WHAT YOU WILL DO
Print the part of the listing that opens at its very start and closes with the line containing "What are the", reproducing it word for word with both ends included.

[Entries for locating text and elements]

┌────────

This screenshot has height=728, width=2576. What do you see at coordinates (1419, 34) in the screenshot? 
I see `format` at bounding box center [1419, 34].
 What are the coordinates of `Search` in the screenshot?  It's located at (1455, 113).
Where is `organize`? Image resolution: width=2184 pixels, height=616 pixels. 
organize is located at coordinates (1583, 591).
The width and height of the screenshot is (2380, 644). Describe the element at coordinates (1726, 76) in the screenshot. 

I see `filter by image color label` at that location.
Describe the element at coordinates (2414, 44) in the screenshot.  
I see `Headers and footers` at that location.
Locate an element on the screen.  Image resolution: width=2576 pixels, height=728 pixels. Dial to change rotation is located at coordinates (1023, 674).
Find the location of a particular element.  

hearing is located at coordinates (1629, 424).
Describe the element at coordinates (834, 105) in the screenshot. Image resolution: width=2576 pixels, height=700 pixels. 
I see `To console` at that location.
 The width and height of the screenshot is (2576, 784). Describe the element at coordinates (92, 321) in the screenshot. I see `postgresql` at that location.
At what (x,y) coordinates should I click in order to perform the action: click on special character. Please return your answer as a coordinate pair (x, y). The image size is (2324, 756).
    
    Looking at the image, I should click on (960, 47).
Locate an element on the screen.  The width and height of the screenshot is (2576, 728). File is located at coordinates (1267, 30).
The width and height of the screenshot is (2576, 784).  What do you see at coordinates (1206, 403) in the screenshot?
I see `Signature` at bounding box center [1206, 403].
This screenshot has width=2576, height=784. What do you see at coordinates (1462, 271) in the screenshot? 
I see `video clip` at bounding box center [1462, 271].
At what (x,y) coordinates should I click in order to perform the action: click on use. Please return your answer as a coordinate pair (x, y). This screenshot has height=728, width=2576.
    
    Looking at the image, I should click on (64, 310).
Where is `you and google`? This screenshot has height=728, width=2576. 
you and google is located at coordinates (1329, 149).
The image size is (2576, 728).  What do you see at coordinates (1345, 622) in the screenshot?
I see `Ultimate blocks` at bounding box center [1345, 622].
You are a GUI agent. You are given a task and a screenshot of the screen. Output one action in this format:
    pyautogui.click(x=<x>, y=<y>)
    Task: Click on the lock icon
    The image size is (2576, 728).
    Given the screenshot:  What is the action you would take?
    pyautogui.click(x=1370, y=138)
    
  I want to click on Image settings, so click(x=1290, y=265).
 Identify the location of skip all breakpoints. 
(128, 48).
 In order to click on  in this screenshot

└────────

WRITTEN REPLY
This screenshot has height=728, width=2576. What do you see at coordinates (1419, 34) in the screenshot? 
I see `format` at bounding box center [1419, 34].
 What are the coordinates of `Search` in the screenshot?  It's located at (1455, 113).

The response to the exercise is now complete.